Casarsa (Pn), si festeggiano i 90 anni di Pasolini

"Un continuo turbamento senza immagini e senza parole batte alle mie tempie e mi oscura". Con queste parole un ventenne Pier Paolo Pasolini descriveva i turbamenti erotici che l’avevano colto al suo ritorno a Casarsa della Delizia, in Friuli, dove la famiglia sfollò nel ’43. Lo scrittore era nato a Bologna il 5 marzo del 1922, ma a Casarsa, cittadina della madre, aveva trascorso a più riprese parte della giovinezza, e aveva iniziato la sua attività di scrittore fondando la rivista in dialetto casarsese, il cui primo numero, dal titolo ‘Stroligu’t di ca’ da l’aga’ (‘Lunario di qua dell’acqua’), uscì nel maggio del ’44. E lunedì prossimo, in occasione dei novant’anni dalla nascita del poeta, ucciso all’Idroscalo di Ostia nella notte tra l’1 e il 2 novembre del 1975, con il suo ‘Centro Studi Pier Paolo Pasolini’, Casarsa ricorda il suo cantore.
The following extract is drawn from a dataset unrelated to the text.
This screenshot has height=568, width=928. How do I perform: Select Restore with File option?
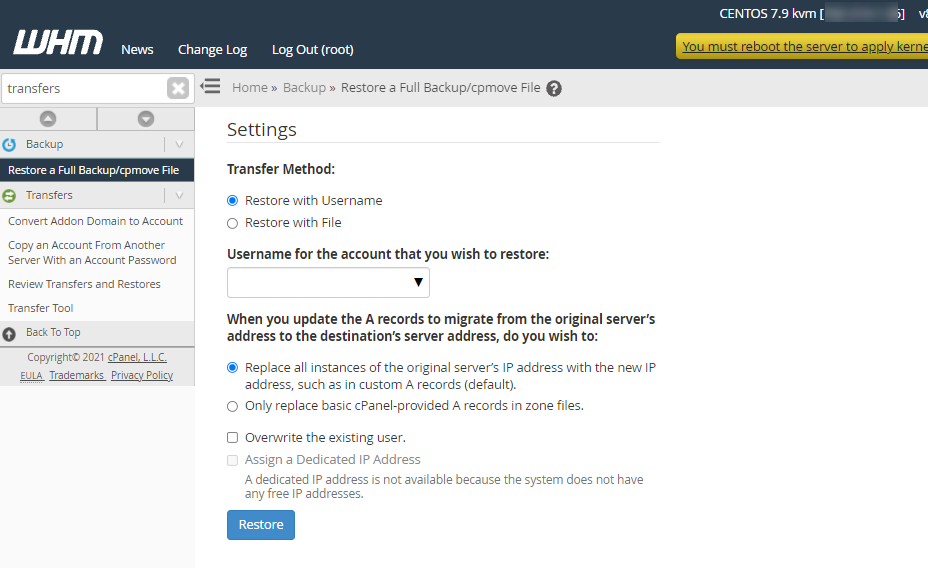[233, 223]
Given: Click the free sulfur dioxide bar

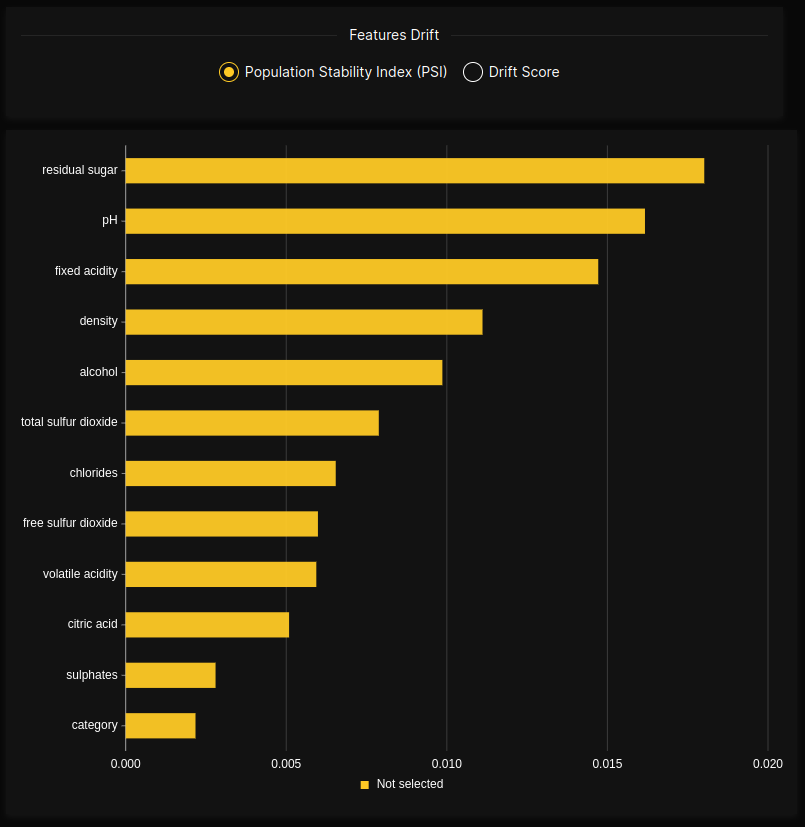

Un’iniziativa pensata soprattutto per i giovani, che inaugura ufficialmente il programma di attività incentrato nel 2012 sulla riflessione a tutto campo sul Pasolini friulano. Nella mattinata di lunedì, dalle 10, l’appuntamento è nel Ridotto del Teatro Pasolini dove, tra letture di brani e brevi intermezzi musicali del Fvg Gospel Choir di Rudy Fantin, il clou sarà dato dalla proiezione dell’inedito servizio documentario Pasolini e il Friuli, curato per la Rai Fvg dal giornalista Mario Rizzarelli.